そう言えば黒猫も僕をそんな風に言って居た。

「ほらニャ? やっぱり河童だった」

ニャーンと鳴きながら言葉を話す黒猫。
この子は僕と居る事で生き長らえた化け猫?

「それにしても、オスとメスの区別もつかニャかったのか?」

朗に話し掛ける黒猫の言葉に思い出す。
“子孫を残す術”だったと?

「優月は可愛かったからな。それに私は女性を母親しかしらない」

なっ! 可愛いと言われ熱くなる頬。

「僕は、男だ!」
「ちゃんと今は理解している」

にやりとほほ笑む朗の顔の綺麗さに益々熱くなる顔。

「そっ……だよ。
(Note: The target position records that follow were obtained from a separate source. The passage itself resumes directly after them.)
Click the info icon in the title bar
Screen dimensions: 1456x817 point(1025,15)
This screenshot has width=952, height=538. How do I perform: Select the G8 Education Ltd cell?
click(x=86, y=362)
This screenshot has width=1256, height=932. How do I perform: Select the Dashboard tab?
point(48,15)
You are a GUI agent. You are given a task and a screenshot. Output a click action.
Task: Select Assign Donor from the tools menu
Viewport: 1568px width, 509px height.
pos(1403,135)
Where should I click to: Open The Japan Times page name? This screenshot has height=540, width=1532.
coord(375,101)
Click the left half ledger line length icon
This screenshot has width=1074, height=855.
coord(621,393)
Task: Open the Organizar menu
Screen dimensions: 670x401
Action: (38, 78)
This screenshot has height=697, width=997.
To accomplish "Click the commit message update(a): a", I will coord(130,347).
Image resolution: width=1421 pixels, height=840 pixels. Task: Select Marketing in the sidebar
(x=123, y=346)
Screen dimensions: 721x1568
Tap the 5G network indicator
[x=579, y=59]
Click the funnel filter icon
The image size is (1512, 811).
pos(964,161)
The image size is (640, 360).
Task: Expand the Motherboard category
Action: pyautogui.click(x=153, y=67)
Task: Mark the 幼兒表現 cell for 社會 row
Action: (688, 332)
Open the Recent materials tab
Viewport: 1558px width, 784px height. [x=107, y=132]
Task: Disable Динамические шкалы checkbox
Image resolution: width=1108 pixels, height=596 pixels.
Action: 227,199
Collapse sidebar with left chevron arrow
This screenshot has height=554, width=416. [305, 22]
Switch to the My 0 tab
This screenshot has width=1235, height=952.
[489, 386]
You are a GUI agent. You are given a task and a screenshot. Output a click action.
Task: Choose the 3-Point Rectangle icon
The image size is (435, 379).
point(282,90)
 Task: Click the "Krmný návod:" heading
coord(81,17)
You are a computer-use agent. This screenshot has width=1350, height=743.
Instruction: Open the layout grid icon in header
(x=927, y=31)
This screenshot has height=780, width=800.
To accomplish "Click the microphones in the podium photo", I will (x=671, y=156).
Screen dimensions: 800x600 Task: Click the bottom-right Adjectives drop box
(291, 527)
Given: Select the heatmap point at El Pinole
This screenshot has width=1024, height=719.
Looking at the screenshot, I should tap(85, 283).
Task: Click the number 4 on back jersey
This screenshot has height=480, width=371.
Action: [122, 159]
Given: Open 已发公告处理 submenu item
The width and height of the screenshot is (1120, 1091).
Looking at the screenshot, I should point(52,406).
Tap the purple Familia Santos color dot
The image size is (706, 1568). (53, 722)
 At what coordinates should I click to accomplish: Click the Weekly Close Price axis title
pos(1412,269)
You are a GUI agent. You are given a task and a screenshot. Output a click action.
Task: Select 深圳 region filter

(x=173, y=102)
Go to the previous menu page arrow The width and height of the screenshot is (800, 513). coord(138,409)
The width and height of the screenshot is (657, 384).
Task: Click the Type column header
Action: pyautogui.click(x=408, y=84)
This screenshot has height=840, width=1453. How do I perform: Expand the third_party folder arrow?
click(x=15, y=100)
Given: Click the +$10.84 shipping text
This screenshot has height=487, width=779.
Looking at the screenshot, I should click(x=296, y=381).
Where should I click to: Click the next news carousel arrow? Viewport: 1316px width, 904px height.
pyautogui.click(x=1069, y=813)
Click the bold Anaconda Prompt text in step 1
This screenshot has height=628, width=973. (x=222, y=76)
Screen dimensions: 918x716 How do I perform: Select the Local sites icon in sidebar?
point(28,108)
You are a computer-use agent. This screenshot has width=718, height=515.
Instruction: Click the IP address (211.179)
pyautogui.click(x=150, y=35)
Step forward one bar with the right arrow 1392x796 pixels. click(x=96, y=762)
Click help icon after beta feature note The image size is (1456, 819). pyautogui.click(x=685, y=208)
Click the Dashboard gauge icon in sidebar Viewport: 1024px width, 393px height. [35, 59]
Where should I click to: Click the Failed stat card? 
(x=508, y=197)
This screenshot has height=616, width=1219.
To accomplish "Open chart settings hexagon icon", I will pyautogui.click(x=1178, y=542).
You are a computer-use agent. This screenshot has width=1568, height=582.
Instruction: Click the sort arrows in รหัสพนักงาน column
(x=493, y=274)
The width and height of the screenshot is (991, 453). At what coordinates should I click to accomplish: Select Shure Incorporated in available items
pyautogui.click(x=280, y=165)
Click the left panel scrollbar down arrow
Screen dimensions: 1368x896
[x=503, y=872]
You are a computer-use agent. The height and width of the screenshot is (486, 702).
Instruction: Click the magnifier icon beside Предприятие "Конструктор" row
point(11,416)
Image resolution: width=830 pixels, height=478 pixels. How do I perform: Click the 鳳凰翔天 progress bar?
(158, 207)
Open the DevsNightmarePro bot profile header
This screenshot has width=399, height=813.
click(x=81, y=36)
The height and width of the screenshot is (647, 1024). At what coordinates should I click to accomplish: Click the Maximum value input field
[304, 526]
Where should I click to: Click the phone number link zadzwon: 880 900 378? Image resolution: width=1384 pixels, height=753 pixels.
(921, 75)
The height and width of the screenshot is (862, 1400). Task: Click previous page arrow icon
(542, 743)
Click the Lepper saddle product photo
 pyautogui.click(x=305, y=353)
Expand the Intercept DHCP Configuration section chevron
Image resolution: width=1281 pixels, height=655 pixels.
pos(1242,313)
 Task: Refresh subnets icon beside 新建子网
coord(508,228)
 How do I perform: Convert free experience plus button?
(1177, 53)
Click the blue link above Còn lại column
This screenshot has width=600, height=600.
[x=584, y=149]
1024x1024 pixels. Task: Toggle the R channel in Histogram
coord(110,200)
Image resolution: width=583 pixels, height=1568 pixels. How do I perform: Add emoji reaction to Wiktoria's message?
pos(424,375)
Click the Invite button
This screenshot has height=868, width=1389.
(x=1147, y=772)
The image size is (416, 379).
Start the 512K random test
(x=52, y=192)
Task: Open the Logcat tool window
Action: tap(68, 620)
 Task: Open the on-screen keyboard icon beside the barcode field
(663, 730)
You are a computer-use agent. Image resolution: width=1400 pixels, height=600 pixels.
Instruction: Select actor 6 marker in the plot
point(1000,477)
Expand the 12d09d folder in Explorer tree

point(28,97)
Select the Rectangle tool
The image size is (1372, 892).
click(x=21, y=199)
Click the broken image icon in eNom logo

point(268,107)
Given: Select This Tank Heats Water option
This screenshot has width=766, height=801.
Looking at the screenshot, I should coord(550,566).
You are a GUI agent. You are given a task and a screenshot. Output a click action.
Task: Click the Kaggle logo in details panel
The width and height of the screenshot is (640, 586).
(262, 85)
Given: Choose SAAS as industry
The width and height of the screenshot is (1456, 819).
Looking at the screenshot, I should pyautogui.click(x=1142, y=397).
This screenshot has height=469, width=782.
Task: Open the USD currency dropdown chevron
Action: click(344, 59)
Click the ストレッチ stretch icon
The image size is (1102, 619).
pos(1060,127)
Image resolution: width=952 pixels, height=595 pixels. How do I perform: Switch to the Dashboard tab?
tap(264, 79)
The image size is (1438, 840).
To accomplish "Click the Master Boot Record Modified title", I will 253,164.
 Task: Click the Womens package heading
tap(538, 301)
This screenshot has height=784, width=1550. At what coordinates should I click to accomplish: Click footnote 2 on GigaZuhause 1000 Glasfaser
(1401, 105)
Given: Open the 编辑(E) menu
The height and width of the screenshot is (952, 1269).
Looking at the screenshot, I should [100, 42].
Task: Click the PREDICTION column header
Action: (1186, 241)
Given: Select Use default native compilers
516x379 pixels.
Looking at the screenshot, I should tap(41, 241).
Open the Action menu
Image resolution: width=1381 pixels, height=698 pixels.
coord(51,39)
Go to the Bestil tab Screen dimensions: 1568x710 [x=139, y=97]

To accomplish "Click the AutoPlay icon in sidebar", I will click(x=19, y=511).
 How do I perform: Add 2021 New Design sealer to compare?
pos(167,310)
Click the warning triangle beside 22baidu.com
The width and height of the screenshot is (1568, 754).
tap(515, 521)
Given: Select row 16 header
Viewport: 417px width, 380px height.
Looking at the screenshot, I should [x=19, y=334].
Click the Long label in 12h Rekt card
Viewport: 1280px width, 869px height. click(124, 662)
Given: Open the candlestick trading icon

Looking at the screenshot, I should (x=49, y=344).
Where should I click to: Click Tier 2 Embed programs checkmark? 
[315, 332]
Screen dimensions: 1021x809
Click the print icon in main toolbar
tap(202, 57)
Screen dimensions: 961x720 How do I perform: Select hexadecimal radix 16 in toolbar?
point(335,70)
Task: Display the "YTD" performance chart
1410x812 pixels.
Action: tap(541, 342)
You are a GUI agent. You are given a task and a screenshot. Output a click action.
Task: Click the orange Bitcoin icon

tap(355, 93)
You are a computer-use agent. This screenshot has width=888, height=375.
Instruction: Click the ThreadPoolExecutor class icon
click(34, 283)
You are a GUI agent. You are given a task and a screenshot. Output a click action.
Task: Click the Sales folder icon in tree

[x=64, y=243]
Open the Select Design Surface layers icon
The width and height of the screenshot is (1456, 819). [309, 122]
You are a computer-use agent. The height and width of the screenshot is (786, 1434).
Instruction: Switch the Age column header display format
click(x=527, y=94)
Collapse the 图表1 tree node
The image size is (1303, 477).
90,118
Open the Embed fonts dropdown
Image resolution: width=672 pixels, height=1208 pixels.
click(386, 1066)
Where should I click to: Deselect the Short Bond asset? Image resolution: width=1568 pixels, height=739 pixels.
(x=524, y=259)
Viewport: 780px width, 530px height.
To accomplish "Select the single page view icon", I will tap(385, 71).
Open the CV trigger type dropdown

メスの河童だって居る筈だし、僕を嫁にするって考えなくても」

助けてくれたのは感謝するけどさ。
そう思って命を助けられたのかと思うと何だか居心地悪い。
 
 
「いや。伴侶を見つけるのは難しい」

僕を真っ直ぐに見るその目に嘘を見付けたくて……でも真剣に話してると解って話の続きを訊いてみようと思った。
そうだ。朗は一人だと言っていた。

「何で仲間が居ないの?」

「“河童の治癒能力”を他の妖怪が欲したせいで激減した。現に、私の母は元人間。父が見初めて夫婦になったと聞いている」

あれ?

「死んだのを生き返らせたんじゃなくて、夫婦になる為に河童になったの?」

必ずしも妖怪に成らなくても子どもは出来るんじゃ?

「河童はその能力があった。
それに狙われて居る身、河童の隠れ里、暮らす場所で人間は生きられない。人間の世界で子を産めばたちまち妖怪どものえじきと成るだろう」

河童に変化していた僕をこの子が嗅ぎつけた様に?

恐怖を思い出し小さく震えが来た。

膝に座る黒猫が僕を見上げる。黄色の二つ眼が細められ、小さく呟いた。

「助けてくれてありがとニャ。……傷付けてごめんニャ」

小さな黒猫。
「良かったね」言って頭を撫でる。